4 Madzhab: Hukum Mengadzani Bayi, Bacaan dan Tata Caranya

Laduni.ID, Jakarta – Rasa syukur tak ada henti-hentinya ketika pasangan orang tua baru dikaruniai seorang bayi mungil yang sehat, baik laki-laki atau perempuan. Kelahiran menjadi prosesi kehidupan yang sangat didambakan kehadirannya oleh orangtua. Setelah 9 bulan menunggu, sakitnya melahirkan seolah bisa hilang begitu saja ketika melihat bayi baru lahir dalam kondisi sehat. Ketika bayi baru lahir, hendaknya dilakukan adzan, iqomah dan bacaan lainnya.

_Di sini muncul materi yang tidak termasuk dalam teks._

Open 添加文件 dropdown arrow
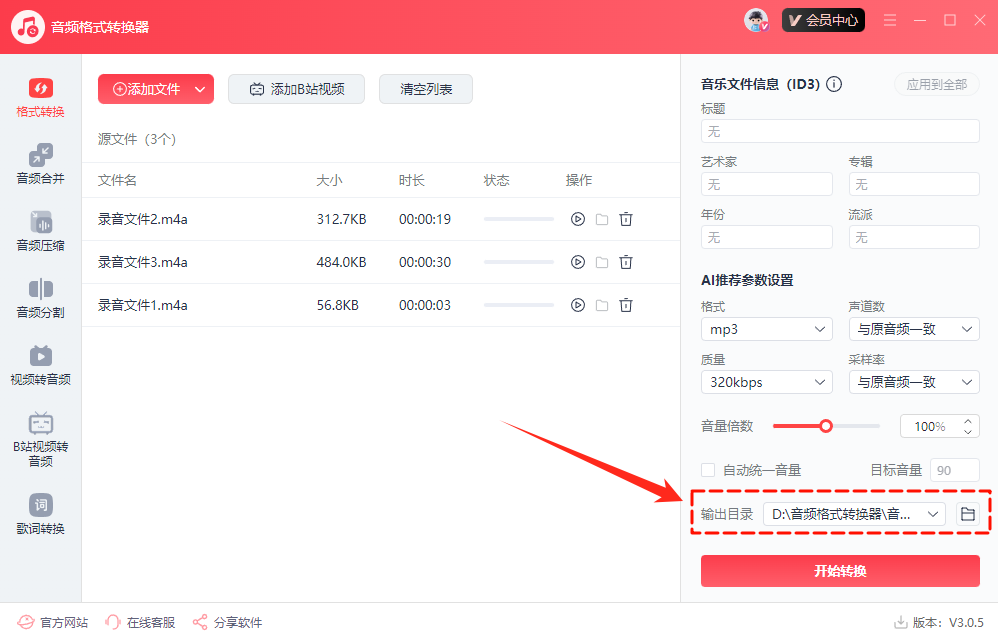The image size is (998, 639). tap(200, 89)
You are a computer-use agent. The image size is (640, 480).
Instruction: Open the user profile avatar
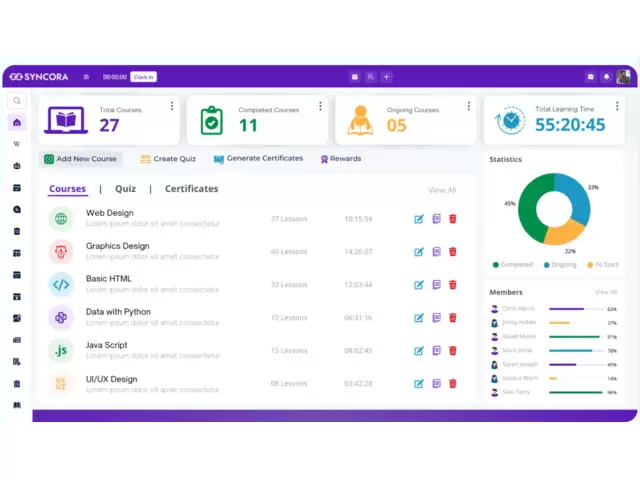point(623,77)
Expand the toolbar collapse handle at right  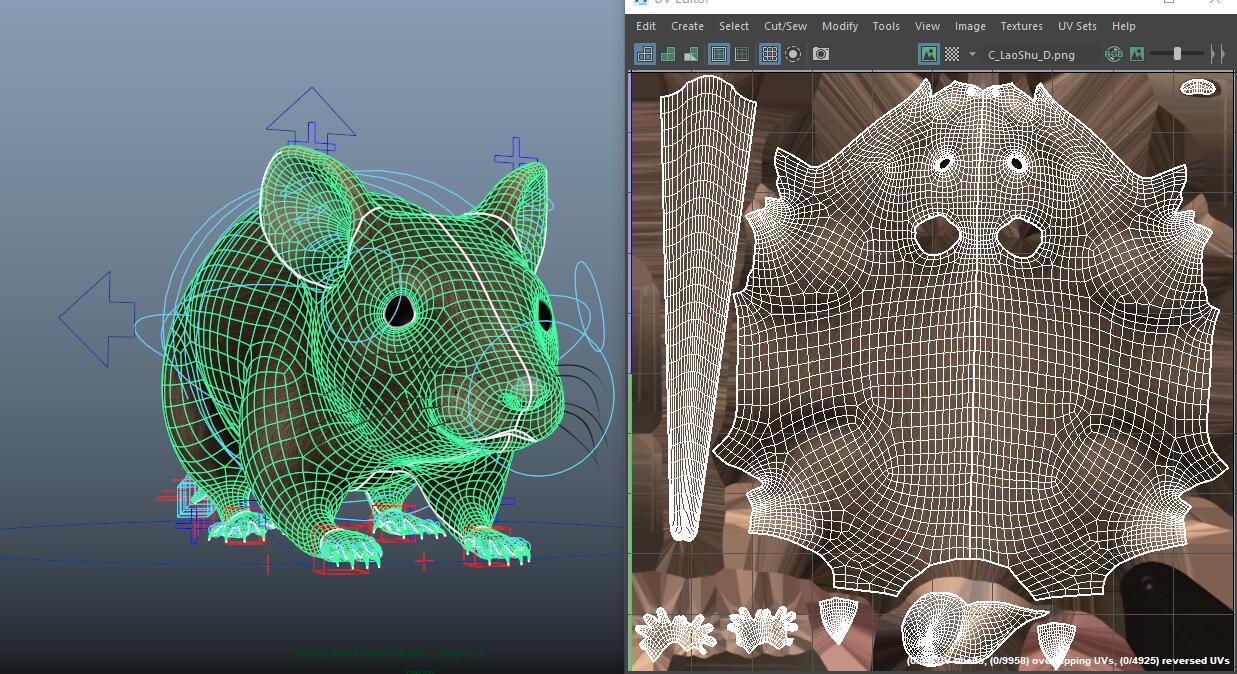[x=1217, y=54]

Ulama NU, penulis produktif 30 buku dari persoalan fiqih, ushul fiqih, sejarah nusantara sampai dengan kajian tasawuf, KH Muhammad Sholikhin rahimahullah (wafat Rabu 19 Mei 2021 M / 7 Syawal 1442 H Wonopedhut Wonodoyo Cepogo Boyolali) dalam bukunya, Ritual dan Tradisi Islam Jawa menjelaskan, dalam Kitab Fiqih Al islami wa Adillatuhu, juz I halaman 5561karya Prof DR Syekh wahbah bin Mushthofa Az-Zuhaili Asy-Syafi’i rahimahullah (Dewan Fiqh di Makkah, Jeddah, India, Amerika dan Sudan, yang wafat 8 Agustus 2015 M di Suriah dalam usua 83 tahun) disebutkan bahwa Adzan juga disunnahkan untuk perkara selain shalat di antaranya adzan di telinga kanan untuk anak yang baru dilahirkan. Seperti halnya sunnah untuk melakukan iqomah di telinga kirinya.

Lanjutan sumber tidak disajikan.